Saved data entries>

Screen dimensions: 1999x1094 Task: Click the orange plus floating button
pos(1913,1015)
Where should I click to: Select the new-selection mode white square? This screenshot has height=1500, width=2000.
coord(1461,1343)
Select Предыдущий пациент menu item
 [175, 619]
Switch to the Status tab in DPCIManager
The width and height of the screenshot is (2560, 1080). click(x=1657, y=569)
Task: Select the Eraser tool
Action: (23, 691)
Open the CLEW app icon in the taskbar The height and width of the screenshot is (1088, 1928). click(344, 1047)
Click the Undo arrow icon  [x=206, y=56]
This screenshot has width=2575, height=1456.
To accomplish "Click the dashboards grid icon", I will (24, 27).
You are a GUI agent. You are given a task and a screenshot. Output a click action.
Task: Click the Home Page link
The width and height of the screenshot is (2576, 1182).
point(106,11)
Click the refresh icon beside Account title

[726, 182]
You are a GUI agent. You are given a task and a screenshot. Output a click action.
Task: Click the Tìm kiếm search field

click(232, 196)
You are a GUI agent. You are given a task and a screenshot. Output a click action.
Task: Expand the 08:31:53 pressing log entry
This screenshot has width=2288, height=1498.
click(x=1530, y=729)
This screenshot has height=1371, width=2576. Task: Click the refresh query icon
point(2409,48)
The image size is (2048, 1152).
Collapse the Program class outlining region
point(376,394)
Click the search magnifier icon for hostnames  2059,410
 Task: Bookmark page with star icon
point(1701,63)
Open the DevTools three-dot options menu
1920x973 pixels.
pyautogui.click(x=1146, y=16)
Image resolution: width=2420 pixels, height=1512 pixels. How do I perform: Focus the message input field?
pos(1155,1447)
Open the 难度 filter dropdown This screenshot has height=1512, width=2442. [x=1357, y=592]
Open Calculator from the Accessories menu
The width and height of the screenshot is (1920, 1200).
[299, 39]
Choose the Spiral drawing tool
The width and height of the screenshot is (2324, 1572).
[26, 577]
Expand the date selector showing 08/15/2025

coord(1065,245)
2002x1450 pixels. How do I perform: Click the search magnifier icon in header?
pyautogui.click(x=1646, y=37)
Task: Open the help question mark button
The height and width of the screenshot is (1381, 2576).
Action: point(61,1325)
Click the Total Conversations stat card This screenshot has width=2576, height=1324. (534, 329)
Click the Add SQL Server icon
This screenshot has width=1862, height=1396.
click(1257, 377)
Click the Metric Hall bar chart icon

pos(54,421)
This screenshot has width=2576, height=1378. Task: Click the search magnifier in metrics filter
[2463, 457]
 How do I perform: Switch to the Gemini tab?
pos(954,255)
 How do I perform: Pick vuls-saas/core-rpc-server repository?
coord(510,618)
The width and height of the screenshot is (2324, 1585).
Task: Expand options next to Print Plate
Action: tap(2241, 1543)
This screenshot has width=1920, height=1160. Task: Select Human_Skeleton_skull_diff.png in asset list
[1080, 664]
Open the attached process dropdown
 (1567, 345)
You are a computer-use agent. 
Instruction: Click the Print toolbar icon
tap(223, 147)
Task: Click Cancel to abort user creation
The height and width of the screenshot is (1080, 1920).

Problem>
Your job is to give the data above again exactly, in full.

Reply>
Screen dimensions: 1999x1094 Task: Click the orange plus floating button
pos(1913,1015)
Where should I click to: Select the new-selection mode white square? This screenshot has height=1500, width=2000.
coord(1461,1343)
Select Предыдущий пациент menu item
 [175, 619]
Switch to the Status tab in DPCIManager
The width and height of the screenshot is (2560, 1080). click(x=1657, y=569)
Task: Select the Eraser tool
Action: (23, 691)
Open the CLEW app icon in the taskbar The height and width of the screenshot is (1088, 1928). click(344, 1047)
Click the Undo arrow icon  [x=206, y=56]
This screenshot has width=2575, height=1456.
To accomplish "Click the dashboards grid icon", I will (24, 27).
You are a GUI agent. You are given a task and a screenshot. Output a click action.
Task: Click the Home Page link
The width and height of the screenshot is (2576, 1182).
point(106,11)
Click the refresh icon beside Account title

[726, 182]
You are a GUI agent. You are given a task and a screenshot. Output a click action.
Task: Click the Tìm kiếm search field

click(232, 196)
You are a GUI agent. You are given a task and a screenshot. Output a click action.
Task: Expand the 08:31:53 pressing log entry
This screenshot has width=2288, height=1498.
click(x=1530, y=729)
This screenshot has height=1371, width=2576. Task: Click the refresh query icon
point(2409,48)
The image size is (2048, 1152).
Collapse the Program class outlining region
point(376,394)
Click the search magnifier icon for hostnames  2059,410
 Task: Bookmark page with star icon
point(1701,63)
Open the DevTools three-dot options menu
1920x973 pixels.
pyautogui.click(x=1146, y=16)
Image resolution: width=2420 pixels, height=1512 pixels. How do I perform: Focus the message input field?
pos(1155,1447)
Open the 难度 filter dropdown This screenshot has height=1512, width=2442. [x=1357, y=592]
Open Calculator from the Accessories menu
The width and height of the screenshot is (1920, 1200).
[299, 39]
Choose the Spiral drawing tool
The width and height of the screenshot is (2324, 1572).
[26, 577]
Expand the date selector showing 08/15/2025

coord(1065,245)
2002x1450 pixels. How do I perform: Click the search magnifier icon in header?
pyautogui.click(x=1646, y=37)
Task: Open the help question mark button
The height and width of the screenshot is (1381, 2576).
Action: point(61,1325)
Click the Total Conversations stat card This screenshot has width=2576, height=1324. (534, 329)
Click the Add SQL Server icon
This screenshot has width=1862, height=1396.
click(1257, 377)
Click the Metric Hall bar chart icon

pos(54,421)
This screenshot has width=2576, height=1378. Task: Click the search magnifier in metrics filter
[2463, 457]
 How do I perform: Switch to the Gemini tab?
pos(954,255)
 How do I perform: Pick vuls-saas/core-rpc-server repository?
coord(510,618)
The width and height of the screenshot is (2324, 1585).
Task: Expand options next to Print Plate
Action: tap(2241, 1543)
This screenshot has width=1920, height=1160. Task: Select Human_Skeleton_skull_diff.png in asset list
[1080, 664]
Open the attached process dropdown
 (1567, 345)
You are a computer-use agent. 
Instruction: Click the Print toolbar icon
tap(223, 147)
Task: Click Cancel to abort user creation
The height and width of the screenshot is (1080, 1920).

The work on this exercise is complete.